Coloradans, historically, have been more inclined to support third-party candidates than many other states. Both Ross Perot in 1992 and Ralph Nader in 2000 received high voter percentages in Colorado than their national average. So, could former New Mexico Governor Gary Johnson be a spoiler in the 2012 closely contested presidential election?
It is possible, but only if the race is razor-close or if Johnson receives considerably more attention than presently.
Recent polls show candidates offered as “other candidates” in presidential choice questions are getting one or two percent. Gary Johnson, when specifically offered as an alternative in Colorado, has received from three to five percent in recent automated polls.
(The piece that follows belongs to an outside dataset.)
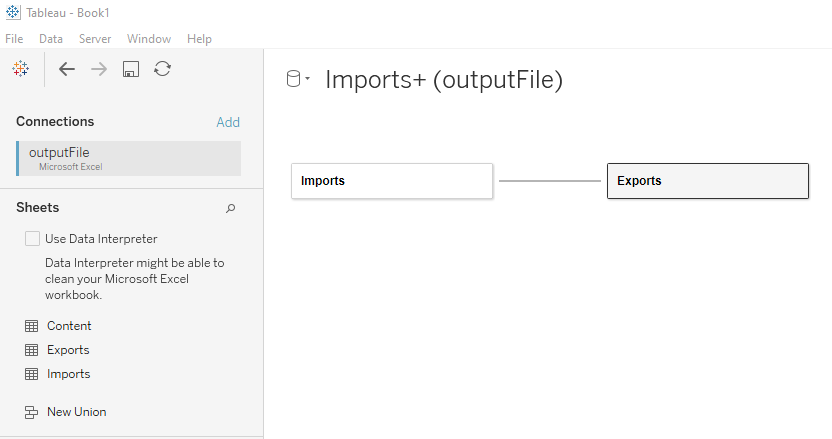Select the Exports table on canvas
The image size is (832, 439).
pos(707,181)
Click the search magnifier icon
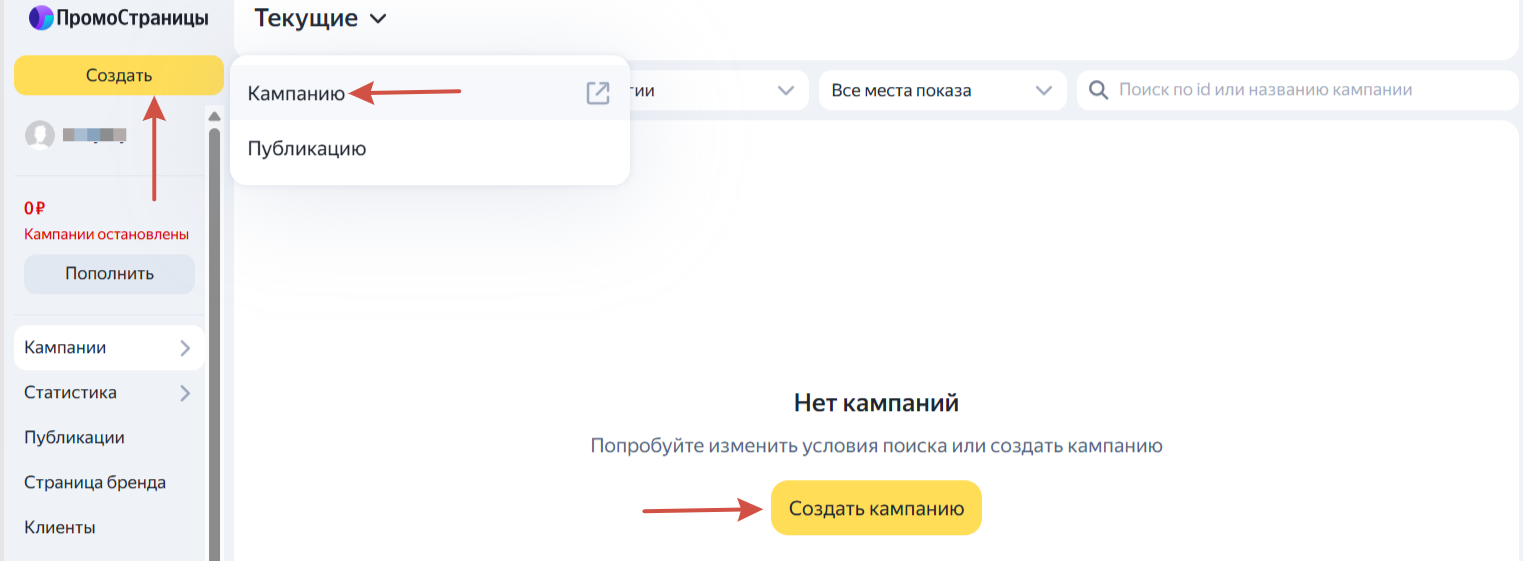This screenshot has height=561, width=1523. click(1098, 90)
Unfortunately for Johnson, he will only be listed with a dozen or more alternative party candidates in Colorado. He has generated little publicity or interest and has no campaign. When his name is mentioned in poll questions, he tends to draw from younger voters who are both Barack Obama and Mitt Romney supporters. So, unless the presidential race is down to a couple of thousand votes, Johnson is unlikely to affect it.
Recent national polls offer respondents a generic alternative category along with the major party candidates. “Other” has been receiving one percent of the vote (ABC News/Washington Post, Sept. 11, 2012). Gallup reports minuscule support for third-party candidates nationally when identified by name and party. Gary Johnson of the Libertarian Party received one percent.